Oggi | 30 dicembre 2020 14:57

L'edilizia aspetta (ancora) la spinta del superbonus 110%

L'edilizia toscana chiude un altro anno difficile, aggravato dall'emergenza Covid che ha bloccato gran parte delle attività tra marzo e maggio. Anche i lievi segnali di vivacità che si intravedevano alla fine dell'estate sono rimasti tali, non ancora trasformati in ripresa e non ancora consolidati dalle agevolazioni fiscali, a partire dal superbonus 110%.

Il "barometro" dell'associazione dei costruttori Ance Toscana segnala che nei primi nove mesi dell'anno le imprese iscritte alla Cassa edile sono scese dell'1,8% (ora sono 5.408); le ore lavorate sono diminuite del 12,6% (media mensile); la massa dei salari si è contratta dell'11,8%. Il segno 'più' riguarda solo i lavoratori iscritti alla Cassa edile, cresciuti dell'1,3% (ora sono 21.530). In effetti l'indagine sulla forza lavoro dell'Istat segnala un buon recupero nel terzo trimestre (+14,6% gli occupati, sopra quota 110mila), anche se il dato va letto insieme col boom della cassa integrazione (+1.098% nei primi dieci mesi dell'anno).

Prosegue il recupero dei bandi per le opere pubbliche, con quelli di progettazione in crescita del 9,5% in valore nei primi dieci mesi, e quelli di lavori in rialzo del 25% a 1,5 miliardi di euro.

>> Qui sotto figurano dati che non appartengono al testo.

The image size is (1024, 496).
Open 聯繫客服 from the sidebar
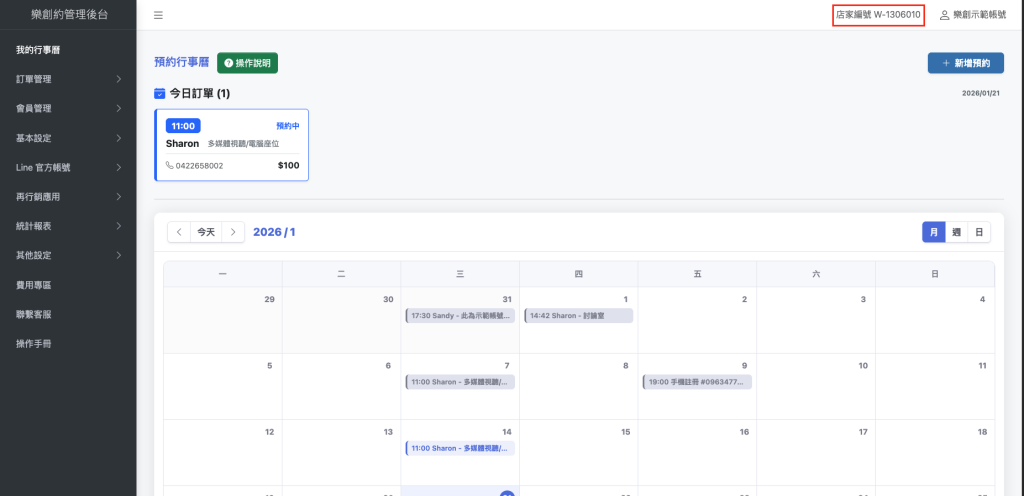pyautogui.click(x=34, y=314)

Il segnale preoccupante arriva dallo stop del mercato immobiliare: in Toscana nei primi nove mesi le compravendite di abitazioni sono scese del 15,2% a quota 25.367. Ance Toscana sottolinea anche come stia proseguendo il definanziamento dell'edilizia: i prestiti vivi, al netto cioè delle sofferenze, calano del 5,1% al 30 settembre, scendendo a 3,6 miliardi di euro rispetto ai 10 miliardi segnati in passato.